Su #tuttoPIOMBINO di Qui News Val di Cornia "Le panchine di piazza Dante" di Gordiano Lupi

Foto di Riccardo Marchionni

Piazza Dante e le sue rotonde panchine di marmo, che non son panchine ma basamenti per lampioni dove per puro caso capitava di poter sedere. Quante notti d’estate ho passato protetto dal calore soffuso delle loro luci, tra insetti e falene, coleotteri e formiche alate! 

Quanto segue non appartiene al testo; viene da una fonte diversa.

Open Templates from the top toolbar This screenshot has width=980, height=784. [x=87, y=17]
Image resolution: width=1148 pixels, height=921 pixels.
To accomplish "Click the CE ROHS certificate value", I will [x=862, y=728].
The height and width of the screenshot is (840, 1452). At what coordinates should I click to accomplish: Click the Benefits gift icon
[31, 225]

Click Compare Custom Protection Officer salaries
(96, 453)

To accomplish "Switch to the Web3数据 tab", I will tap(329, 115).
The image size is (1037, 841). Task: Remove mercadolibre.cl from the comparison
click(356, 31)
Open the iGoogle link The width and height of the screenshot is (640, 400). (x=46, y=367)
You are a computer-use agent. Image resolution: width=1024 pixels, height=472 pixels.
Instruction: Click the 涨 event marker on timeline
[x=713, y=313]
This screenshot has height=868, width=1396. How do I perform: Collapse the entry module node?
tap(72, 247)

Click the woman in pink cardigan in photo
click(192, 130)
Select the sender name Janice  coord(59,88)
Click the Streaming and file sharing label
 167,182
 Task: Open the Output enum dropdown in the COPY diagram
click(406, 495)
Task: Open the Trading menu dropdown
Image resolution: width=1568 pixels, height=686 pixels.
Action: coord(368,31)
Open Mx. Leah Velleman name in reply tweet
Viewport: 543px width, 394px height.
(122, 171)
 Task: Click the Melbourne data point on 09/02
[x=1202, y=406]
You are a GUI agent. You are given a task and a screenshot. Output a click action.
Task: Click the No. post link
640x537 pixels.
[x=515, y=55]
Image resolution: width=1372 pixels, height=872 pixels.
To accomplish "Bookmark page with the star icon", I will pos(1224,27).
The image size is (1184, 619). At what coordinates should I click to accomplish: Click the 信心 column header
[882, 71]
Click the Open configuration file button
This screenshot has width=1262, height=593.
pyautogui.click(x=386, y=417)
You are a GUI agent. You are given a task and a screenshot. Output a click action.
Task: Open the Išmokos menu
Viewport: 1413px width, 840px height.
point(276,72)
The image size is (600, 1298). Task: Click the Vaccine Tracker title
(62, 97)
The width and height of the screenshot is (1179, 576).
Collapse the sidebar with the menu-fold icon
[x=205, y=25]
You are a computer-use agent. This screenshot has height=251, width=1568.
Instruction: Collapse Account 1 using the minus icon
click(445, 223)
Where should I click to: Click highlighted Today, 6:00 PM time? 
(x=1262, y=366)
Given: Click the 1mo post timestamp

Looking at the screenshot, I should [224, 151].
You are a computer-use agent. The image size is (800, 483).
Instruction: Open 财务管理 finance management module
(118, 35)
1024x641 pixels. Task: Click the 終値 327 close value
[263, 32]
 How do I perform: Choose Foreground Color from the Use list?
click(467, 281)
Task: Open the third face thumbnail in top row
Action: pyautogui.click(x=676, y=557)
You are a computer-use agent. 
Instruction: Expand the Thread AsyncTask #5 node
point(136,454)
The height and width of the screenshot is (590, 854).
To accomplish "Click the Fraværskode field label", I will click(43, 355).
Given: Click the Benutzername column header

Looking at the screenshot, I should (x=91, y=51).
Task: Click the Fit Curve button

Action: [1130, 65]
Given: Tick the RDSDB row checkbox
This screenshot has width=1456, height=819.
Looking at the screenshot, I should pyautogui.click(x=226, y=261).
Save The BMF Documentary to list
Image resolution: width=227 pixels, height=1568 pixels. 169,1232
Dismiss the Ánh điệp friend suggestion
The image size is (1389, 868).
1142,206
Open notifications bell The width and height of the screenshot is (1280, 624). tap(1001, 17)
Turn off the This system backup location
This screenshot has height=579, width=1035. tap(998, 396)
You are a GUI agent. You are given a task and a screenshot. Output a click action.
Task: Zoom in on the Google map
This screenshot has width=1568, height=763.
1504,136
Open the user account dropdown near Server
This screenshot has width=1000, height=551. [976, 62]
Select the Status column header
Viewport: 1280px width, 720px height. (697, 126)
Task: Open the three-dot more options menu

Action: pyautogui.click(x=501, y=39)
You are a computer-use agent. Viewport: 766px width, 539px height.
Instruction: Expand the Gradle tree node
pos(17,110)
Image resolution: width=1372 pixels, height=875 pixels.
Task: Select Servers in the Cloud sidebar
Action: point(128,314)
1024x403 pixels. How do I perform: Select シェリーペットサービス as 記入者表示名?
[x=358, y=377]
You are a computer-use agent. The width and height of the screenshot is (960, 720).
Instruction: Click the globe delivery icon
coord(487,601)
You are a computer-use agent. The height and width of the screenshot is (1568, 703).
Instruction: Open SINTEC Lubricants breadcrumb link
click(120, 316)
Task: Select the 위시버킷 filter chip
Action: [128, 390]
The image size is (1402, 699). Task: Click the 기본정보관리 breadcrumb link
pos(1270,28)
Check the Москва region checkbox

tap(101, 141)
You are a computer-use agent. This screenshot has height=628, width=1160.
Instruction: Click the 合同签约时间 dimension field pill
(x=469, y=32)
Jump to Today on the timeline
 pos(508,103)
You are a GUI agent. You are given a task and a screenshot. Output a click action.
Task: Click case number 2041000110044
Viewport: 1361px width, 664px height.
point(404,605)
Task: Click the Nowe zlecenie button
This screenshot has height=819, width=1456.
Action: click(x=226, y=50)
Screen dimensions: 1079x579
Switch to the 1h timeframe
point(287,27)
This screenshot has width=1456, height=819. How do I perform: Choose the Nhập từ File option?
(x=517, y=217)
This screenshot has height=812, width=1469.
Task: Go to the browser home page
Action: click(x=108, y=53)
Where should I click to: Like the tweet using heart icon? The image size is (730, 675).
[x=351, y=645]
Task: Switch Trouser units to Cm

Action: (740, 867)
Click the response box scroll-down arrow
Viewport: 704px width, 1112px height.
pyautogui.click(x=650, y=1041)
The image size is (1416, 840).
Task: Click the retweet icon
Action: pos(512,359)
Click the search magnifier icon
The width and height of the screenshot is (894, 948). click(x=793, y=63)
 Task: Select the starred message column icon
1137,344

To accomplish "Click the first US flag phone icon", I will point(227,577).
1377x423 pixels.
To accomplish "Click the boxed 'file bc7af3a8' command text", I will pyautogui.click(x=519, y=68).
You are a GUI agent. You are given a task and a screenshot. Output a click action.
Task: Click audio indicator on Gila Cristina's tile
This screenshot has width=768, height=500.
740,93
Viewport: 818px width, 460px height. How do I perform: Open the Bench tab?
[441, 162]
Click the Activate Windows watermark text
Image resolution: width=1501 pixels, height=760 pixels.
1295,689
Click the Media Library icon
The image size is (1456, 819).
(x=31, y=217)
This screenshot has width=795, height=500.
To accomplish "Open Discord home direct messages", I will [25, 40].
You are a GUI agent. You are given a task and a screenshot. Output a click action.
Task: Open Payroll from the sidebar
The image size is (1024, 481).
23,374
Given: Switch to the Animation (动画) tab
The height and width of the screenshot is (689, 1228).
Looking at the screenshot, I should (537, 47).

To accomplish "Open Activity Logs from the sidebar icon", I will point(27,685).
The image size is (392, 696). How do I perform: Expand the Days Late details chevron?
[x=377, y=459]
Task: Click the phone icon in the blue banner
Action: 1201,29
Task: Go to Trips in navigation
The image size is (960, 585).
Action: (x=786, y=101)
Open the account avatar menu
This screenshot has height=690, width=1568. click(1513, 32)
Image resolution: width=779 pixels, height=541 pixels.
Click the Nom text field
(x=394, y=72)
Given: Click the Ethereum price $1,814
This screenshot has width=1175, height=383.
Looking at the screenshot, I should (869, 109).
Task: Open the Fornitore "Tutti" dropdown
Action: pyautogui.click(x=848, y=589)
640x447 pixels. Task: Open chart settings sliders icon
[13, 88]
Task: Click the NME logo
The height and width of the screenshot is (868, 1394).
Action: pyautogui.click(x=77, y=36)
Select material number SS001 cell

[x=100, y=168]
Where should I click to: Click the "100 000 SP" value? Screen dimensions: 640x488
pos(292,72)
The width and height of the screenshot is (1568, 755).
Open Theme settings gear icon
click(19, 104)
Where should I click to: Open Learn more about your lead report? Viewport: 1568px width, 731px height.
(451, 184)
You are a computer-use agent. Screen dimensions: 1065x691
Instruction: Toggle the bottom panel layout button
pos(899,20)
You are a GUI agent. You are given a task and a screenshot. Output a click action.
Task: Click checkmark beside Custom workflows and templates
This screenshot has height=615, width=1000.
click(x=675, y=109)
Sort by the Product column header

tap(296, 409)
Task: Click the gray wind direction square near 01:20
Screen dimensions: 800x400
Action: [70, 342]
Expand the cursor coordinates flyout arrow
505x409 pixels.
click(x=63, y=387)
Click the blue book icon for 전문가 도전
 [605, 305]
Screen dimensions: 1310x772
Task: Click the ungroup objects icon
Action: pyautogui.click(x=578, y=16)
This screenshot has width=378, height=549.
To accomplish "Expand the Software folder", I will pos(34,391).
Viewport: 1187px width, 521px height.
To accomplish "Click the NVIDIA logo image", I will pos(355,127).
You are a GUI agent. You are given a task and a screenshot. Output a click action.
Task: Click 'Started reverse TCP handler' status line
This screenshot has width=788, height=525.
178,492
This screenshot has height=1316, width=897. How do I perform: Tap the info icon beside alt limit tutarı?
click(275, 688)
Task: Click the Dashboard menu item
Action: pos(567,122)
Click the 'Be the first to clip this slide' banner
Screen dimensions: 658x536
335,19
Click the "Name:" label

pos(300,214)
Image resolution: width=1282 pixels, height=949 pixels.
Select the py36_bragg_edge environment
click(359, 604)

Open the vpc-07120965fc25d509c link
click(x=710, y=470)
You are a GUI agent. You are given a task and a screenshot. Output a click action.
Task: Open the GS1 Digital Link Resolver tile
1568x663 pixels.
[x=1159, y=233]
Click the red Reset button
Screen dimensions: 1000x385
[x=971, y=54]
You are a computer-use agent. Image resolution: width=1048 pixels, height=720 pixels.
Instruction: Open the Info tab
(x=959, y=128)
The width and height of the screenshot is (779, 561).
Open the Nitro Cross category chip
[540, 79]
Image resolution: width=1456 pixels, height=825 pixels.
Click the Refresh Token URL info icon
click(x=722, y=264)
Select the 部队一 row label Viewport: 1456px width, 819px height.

Mio nonno amava le scomode panchine, forse per la rotonda illuminata, forse perché da un lato della piazza si scorgeva una flebile luce lontana. Finiva che la pretura illuminava l’altoforno mentre la fabbrica rifletteva luci e scintille fin dentro la città, ché in via Fucini un tempo sorgeva il tribunale e dalla parte opposta, poco oltre via Torino, vedevi le case proletarie di via Gobetti, povero palcoscenico dove si esibiva il fumo rosso della colata continua d’un magico altoforno che dispensava tramonti e lavoro. 

Passo da piazza Dante e ricordo un autunno di troppi anni fa, vedo un bambino con la cartella in mano, rimpiango le tante illusioni, la tempesta di speranze, i sogni che lasciavano spazio ad altri sogni. Niente è come prima, in questo futuro che è già passato e non ce ne siamo neppure accorti, forse soltanto i tigli e gli oleandri conservano il profumo di certe notti estive, dei tempi in cui un uomo passeggiava sulla luna e credeva di cambiare il mondo. Forse solo la panchina sbrecciata e il basamento futurista che sosteneva un lampione, caduto come le speranze, conserva il calore dei racconti dispensati al tramonto del sole. 

Passare da piazza Dante, ancora oggi, vedere una vecchia scuola stile liberty, i cancelli ossidati, i pinnacoli di cemento, le inferriate, sentire le voci dei bambini, un profumo di schiaccia, di bomboloni caldi, di bocche di leone. Vedere come in un vecchio film in bianco e nero, in dissolvenza - ma è lo stemperarsi della tua vita, non un effetto cinematografico -, un piccolo fantasma vestito di nero con un fiocco azzurro e la cartella in mano, mentre un vecchio cantastorie racconta la solita fiaba che riscalda il cuore. Dimmela ancora, nonno! Vorresti dire. Ma non puoi.